◆ Information ◆

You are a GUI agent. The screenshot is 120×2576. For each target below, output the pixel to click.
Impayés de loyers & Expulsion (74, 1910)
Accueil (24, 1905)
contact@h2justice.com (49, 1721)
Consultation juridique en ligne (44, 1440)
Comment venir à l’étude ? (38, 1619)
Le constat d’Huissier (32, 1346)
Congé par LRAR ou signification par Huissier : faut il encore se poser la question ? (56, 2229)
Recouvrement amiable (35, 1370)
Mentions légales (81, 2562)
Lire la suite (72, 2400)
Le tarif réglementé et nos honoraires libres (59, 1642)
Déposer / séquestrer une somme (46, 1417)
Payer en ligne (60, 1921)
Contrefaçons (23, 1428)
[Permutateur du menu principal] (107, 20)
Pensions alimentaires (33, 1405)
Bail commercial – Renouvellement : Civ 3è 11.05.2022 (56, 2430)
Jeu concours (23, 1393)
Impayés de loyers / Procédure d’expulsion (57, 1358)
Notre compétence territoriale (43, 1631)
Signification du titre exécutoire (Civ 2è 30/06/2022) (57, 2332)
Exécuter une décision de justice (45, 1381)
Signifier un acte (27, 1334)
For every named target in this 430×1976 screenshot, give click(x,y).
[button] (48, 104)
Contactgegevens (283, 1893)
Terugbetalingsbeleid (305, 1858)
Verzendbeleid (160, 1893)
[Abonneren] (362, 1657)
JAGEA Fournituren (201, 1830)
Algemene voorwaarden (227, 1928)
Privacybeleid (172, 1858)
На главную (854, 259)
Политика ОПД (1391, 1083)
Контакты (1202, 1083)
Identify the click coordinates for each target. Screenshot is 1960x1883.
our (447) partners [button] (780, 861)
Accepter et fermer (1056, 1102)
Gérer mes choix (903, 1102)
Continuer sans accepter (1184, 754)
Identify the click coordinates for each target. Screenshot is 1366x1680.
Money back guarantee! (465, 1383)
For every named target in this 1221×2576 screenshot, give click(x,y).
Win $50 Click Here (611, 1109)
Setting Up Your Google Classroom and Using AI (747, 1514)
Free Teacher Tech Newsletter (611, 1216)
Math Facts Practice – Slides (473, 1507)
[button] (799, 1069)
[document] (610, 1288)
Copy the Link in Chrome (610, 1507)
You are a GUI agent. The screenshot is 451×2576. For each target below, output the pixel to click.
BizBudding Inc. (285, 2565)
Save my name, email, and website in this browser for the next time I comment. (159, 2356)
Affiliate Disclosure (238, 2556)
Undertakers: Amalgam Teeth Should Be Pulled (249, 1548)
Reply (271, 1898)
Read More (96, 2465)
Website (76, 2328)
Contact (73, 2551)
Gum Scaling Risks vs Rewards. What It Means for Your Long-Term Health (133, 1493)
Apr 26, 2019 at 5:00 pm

◆ Your task ◆
Exactly as it stands, output the whole listing.

◆ Answer box ◆
You are a GUI agent. The screenshot is 120×2576. For each target below, output the pixel to click.
Impayés de loyers & Expulsion (74, 1910)
Accueil (24, 1905)
contact@h2justice.com (49, 1721)
Consultation juridique en ligne (44, 1440)
Comment venir à l’étude ? (38, 1619)
Le constat d’Huissier (32, 1346)
Congé par LRAR ou signification par Huissier : faut il encore se poser la question ? (56, 2229)
Recouvrement amiable (35, 1370)
Mentions légales (81, 2562)
Lire la suite (72, 2400)
Le tarif réglementé et nos honoraires libres (59, 1642)
Déposer / séquestrer une somme (46, 1417)
Payer en ligne (60, 1921)
Contrefaçons (23, 1428)
[Permutateur du menu principal] (107, 20)
Pensions alimentaires (33, 1405)
Bail commercial – Renouvellement : Civ 3è 11.05.2022 (56, 2430)
Jeu concours (23, 1393)
Impayés de loyers / Procédure d’expulsion (57, 1358)
Notre compétence territoriale (43, 1631)
Signification du titre exécutoire (Civ 2è 30/06/2022) (57, 2332)
Exécuter une décision de justice (45, 1381)
Signifier un acte (27, 1334)
For every named target in this 430×1976 screenshot, give click(x,y).
[button] (48, 104)
Contactgegevens (283, 1893)
Terugbetalingsbeleid (305, 1858)
Verzendbeleid (160, 1893)
[Abonneren] (362, 1657)
JAGEA Fournituren (201, 1830)
Algemene voorwaarden (227, 1928)
Privacybeleid (172, 1858)
На главную (854, 259)
Политика ОПД (1391, 1083)
Контакты (1202, 1083)
Identify the click coordinates for each target. Screenshot is 1960x1883.
our (447) partners [button] (780, 861)
Accepter et fermer (1056, 1102)
Gérer mes choix (903, 1102)
Continuer sans accepter (1184, 754)
Identify the click coordinates for each target. Screenshot is 1366x1680.
Money back guarantee! (465, 1383)
For every named target in this 1221×2576 screenshot, give click(x,y).
Win $50 Click Here (611, 1109)
Setting Up Your Google Classroom and Using AI (747, 1514)
Free Teacher Tech Newsletter (611, 1216)
Math Facts Practice – Slides (473, 1507)
[button] (799, 1069)
[document] (610, 1288)
Copy the Link in Chrome (610, 1507)
You are a GUI agent. The screenshot is 451×2576. For each target below, output the pixel to click.
BizBudding Inc. (285, 2565)
Save my name, email, and website in this browser for the next time I comment. (159, 2356)
Affiliate Disclosure (238, 2556)
Undertakers: Amalgam Teeth Should Be Pulled (249, 1548)
Reply (271, 1898)
Read More (96, 2465)
Website (76, 2328)
Contact (73, 2551)
Gum Scaling Risks vs Rewards. What It Means for Your Long-Term Health (133, 1493)
Apr 26, 2019 at 5:00 pm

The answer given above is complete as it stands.